Comparative Effects of Halogenated Inhaled Anesthetics on Voltage-gated Na+ Channel Function

Background: Inhibition of voltage-gated Na+ channels (Na-v) is implicated in the synaptic actions of volatile anesthetics. We studied the effects of the major halogenated inhaled anesthetics (halothane, isoflurane, sevoflurane, enflurane, and desflurane) on Na(v)1.4, a well-characterized pharmacological model for Na-v effects. Methods: Na+ currents (I-Na) from rat Na(v)1.4 alpha-subunits heterologously expressed in Chinese hamster ovary cells were analyzed by whole cell voltage-clamp electrophysiological recording. Results: Halogenated inhaled anesthetics reversibly inhibited Na(v)1.4 in a concentration- and voltage-dependent manner at clinical concentrations. At equianesthetic concentrations, peak I-Na was inhibited with a rank order of desflurane > halothane approximate to enflurane > isoflurane approximate to sevoflurane from a physiologic holding potential (-80 mV). This suggests that the contribution of Na+ channel block to anesthesia might vary in an agent-specific manner.
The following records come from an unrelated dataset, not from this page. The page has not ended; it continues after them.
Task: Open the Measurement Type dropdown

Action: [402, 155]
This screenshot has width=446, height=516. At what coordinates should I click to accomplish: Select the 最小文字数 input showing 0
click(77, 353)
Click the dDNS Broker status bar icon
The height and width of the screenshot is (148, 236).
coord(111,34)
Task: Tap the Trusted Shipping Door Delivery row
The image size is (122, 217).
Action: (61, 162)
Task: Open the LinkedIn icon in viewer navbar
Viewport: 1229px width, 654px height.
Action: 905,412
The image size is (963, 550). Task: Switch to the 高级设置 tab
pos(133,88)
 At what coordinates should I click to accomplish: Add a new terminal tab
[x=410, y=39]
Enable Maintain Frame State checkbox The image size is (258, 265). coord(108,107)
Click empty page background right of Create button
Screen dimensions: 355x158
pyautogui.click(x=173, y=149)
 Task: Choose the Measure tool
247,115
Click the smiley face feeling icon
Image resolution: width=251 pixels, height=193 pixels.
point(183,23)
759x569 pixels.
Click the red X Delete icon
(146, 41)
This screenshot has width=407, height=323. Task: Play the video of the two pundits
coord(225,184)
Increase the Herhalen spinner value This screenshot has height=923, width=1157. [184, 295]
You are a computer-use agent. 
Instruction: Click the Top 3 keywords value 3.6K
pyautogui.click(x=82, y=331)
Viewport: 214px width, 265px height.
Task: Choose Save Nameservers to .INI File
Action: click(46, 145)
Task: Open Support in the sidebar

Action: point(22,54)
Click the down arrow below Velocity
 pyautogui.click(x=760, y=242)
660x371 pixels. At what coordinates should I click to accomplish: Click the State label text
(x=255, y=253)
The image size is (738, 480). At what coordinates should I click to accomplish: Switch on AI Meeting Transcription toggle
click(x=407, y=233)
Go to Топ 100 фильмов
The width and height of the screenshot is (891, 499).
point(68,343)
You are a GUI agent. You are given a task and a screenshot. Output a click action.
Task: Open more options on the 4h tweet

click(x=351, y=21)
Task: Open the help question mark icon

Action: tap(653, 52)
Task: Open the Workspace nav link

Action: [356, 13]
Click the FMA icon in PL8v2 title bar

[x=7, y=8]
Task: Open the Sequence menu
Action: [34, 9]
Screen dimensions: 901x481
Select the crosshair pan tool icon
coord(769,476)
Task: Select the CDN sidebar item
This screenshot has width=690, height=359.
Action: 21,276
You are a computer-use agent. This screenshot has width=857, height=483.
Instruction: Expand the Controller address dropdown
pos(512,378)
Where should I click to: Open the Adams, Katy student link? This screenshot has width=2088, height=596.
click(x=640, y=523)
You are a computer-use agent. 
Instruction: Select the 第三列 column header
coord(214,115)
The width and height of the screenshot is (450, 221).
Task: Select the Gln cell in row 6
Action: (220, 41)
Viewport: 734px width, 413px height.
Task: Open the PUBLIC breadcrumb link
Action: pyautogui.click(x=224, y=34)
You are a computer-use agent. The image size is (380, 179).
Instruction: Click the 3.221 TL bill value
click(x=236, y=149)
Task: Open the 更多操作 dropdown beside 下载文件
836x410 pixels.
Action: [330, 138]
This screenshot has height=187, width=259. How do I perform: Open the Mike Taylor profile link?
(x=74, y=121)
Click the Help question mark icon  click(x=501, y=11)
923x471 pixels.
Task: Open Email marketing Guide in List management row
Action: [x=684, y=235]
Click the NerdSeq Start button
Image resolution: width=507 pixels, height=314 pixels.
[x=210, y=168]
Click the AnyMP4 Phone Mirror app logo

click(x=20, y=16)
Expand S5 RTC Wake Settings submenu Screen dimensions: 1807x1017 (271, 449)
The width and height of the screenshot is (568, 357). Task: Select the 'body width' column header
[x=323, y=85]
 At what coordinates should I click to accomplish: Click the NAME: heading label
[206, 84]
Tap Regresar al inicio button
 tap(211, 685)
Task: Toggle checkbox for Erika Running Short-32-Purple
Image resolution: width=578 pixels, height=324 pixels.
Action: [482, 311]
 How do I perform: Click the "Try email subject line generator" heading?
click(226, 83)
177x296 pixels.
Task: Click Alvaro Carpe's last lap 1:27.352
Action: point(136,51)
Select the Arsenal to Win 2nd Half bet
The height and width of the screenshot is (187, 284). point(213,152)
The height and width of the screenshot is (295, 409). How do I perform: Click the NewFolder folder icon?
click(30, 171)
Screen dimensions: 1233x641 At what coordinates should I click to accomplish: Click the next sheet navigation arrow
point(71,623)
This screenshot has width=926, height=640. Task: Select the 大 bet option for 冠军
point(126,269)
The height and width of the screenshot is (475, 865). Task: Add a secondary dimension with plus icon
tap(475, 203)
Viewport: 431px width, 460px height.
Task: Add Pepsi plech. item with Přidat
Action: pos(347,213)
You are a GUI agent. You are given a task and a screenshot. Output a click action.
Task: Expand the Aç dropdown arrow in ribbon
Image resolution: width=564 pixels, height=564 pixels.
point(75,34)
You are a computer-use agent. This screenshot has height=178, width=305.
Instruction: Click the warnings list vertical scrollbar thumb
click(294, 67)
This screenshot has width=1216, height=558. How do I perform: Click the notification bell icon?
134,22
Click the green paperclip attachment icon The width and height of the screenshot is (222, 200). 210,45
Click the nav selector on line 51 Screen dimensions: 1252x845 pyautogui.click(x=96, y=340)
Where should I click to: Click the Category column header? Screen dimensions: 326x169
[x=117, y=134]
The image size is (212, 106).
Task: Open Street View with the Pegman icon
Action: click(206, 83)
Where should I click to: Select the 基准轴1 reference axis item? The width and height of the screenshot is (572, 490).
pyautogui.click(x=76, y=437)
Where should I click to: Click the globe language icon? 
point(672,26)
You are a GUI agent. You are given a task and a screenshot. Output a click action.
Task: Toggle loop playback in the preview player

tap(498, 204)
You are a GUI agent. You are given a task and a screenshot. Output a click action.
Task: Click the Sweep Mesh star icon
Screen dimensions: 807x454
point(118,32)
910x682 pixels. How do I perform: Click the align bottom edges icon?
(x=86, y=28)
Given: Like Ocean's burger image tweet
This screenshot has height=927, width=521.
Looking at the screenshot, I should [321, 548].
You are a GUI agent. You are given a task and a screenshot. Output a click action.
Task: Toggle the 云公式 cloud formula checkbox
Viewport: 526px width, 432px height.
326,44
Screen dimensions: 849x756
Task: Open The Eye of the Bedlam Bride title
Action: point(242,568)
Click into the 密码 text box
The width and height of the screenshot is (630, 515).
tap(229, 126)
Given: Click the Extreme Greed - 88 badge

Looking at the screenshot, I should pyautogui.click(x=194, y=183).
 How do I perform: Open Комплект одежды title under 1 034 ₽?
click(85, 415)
From a hyperpolarized holding potential that minimizes inactivation (-120 mV), peak I-Na was inhibited with a rank order of potency for tonic inhibition of peak I-Na of halothane > isoflurane - sevoflurane > enflurane > desflurane. Desflurane produced the largest negative shift in voltage-dependence of fast inactivation consistent with its more prominent voltage-dependent effects. A comparison between isoflurane and halothane showed that halothane produced greater facilitation of current decay, slowing of recovery from fast inactivation, and use-dependent block than isoflurane. Conclusions: Five halogenated inhaled anesthetics all inhibit a voltage-gated Na+ channel by voltage- and use-dependent mechanisms. Agent-specific differences in efficacy for Na+ channel inhibition due to differential state-dependent mechanisms creates pharmacologic diversity that could underlie subtle differences in anesthetic and norianesthetic actions.